(SOURCE DATA begins)

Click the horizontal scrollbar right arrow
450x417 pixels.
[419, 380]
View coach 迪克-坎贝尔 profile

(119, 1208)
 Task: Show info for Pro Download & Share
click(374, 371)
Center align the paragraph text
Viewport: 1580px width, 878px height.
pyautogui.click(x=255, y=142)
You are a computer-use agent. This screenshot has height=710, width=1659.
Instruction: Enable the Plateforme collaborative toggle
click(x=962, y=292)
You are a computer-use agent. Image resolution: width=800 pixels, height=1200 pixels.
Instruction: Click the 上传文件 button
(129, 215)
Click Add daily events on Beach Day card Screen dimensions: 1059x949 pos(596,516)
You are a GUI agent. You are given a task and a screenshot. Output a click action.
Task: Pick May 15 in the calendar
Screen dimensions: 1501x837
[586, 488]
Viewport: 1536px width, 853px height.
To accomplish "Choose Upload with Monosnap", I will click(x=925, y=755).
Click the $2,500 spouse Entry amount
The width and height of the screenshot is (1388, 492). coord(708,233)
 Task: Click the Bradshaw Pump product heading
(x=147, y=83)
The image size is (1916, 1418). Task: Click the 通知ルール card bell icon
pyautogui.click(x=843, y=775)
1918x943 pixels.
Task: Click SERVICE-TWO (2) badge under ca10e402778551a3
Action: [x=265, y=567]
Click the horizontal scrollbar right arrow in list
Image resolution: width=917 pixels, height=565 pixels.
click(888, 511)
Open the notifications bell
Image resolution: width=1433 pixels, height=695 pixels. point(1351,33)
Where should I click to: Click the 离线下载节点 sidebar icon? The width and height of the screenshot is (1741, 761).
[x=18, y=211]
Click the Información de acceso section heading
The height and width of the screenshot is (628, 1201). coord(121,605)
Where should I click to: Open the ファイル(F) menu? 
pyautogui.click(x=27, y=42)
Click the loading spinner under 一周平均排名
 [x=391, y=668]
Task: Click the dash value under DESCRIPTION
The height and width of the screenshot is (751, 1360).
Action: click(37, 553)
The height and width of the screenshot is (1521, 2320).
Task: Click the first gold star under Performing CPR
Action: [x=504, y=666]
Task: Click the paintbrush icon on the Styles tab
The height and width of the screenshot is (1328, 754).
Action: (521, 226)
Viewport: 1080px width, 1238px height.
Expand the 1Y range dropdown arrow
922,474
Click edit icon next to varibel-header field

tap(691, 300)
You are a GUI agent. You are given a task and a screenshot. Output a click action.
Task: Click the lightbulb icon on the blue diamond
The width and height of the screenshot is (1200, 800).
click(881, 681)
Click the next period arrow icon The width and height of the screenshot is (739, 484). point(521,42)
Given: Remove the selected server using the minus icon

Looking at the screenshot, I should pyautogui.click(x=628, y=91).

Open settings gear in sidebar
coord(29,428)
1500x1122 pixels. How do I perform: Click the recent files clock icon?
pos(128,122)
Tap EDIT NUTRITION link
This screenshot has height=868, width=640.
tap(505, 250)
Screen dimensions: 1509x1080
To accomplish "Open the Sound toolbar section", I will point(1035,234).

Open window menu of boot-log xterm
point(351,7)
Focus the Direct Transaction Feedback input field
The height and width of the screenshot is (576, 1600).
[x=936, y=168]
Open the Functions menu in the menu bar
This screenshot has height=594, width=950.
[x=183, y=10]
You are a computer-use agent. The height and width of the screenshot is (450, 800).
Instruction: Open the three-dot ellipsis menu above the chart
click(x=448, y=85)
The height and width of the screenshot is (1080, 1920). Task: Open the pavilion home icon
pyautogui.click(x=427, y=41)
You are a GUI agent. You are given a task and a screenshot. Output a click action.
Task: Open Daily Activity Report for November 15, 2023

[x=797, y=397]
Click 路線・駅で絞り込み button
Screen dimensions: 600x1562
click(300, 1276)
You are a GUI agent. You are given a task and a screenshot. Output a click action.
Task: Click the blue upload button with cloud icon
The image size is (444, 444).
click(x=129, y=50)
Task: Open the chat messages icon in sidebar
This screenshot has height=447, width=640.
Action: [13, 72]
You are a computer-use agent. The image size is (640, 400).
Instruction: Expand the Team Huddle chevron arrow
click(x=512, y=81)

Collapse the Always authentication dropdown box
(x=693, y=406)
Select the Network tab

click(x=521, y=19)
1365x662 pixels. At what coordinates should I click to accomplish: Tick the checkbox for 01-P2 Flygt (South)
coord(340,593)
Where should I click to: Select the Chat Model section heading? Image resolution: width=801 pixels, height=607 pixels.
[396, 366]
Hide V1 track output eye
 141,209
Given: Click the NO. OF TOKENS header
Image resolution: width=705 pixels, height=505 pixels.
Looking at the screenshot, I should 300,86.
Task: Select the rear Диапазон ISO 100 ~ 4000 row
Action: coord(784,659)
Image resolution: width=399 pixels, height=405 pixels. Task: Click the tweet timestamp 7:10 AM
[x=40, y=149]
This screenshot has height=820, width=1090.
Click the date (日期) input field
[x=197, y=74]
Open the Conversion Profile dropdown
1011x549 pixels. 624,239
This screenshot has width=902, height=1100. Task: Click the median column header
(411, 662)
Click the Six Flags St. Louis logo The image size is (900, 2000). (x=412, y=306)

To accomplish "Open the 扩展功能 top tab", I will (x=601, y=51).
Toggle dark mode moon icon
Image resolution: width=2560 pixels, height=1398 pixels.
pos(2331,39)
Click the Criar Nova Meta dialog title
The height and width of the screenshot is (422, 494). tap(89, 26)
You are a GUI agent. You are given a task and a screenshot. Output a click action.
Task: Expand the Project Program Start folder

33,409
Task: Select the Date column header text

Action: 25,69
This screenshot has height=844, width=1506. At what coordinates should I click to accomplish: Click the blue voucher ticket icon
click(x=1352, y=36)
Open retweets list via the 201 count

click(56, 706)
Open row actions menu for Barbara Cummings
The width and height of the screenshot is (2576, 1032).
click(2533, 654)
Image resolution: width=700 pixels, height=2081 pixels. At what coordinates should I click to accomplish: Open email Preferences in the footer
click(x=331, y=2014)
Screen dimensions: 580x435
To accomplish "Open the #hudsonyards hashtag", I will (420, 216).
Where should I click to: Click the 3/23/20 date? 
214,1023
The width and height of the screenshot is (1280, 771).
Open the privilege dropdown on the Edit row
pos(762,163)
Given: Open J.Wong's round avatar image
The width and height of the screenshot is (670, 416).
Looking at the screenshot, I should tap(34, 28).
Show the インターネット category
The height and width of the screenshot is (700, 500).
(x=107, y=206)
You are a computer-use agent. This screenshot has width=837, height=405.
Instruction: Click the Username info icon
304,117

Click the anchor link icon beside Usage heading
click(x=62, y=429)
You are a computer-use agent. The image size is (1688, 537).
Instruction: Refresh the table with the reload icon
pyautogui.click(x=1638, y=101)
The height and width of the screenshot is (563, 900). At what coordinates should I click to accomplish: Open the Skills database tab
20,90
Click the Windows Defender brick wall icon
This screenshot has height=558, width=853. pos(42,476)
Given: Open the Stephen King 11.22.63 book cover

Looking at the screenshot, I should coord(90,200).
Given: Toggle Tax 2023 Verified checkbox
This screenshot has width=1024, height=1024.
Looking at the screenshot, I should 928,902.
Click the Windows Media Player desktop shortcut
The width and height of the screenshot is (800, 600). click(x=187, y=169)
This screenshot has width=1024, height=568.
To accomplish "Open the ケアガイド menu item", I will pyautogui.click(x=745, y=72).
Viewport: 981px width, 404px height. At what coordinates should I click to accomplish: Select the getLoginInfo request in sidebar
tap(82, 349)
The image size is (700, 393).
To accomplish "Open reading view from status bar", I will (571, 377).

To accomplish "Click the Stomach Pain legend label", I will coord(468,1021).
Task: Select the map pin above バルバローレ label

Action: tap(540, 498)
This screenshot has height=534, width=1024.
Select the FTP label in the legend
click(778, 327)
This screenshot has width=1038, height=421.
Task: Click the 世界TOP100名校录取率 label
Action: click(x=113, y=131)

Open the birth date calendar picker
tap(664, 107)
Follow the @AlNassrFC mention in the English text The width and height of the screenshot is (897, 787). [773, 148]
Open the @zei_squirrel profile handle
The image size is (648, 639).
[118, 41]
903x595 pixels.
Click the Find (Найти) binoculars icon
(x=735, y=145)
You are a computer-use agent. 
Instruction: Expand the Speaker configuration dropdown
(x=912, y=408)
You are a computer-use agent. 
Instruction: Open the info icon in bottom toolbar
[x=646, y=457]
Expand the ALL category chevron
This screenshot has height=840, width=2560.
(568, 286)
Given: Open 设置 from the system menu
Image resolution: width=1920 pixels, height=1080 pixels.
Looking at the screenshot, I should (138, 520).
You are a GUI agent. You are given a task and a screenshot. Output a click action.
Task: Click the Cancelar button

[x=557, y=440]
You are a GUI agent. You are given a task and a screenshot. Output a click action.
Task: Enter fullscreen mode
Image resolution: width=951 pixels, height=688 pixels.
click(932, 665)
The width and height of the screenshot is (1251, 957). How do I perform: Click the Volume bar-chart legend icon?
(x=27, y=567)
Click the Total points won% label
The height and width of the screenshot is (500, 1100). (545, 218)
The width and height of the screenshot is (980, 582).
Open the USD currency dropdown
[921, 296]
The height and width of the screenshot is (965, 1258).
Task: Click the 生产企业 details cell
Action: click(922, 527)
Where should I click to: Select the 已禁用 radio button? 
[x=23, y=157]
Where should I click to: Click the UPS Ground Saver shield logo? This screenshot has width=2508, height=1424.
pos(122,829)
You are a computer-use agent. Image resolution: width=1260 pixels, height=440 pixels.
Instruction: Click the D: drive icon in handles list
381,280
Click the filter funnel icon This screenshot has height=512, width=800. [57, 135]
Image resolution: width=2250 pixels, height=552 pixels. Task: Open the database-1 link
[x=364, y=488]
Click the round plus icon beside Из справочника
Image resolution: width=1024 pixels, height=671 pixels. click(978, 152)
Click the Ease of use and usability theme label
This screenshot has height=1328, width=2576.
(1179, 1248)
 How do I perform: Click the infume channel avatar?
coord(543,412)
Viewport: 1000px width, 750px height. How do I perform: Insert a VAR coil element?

(SOURCE DATA ends)

▸ TASK GOAL:
Look over the records above, and wherever a line contains the string "scrollbar", copy that line.

▸ FINAL ANSWER:
Click the horizontal scrollbar right arrow
Click the horizontal scrollbar right arrow in list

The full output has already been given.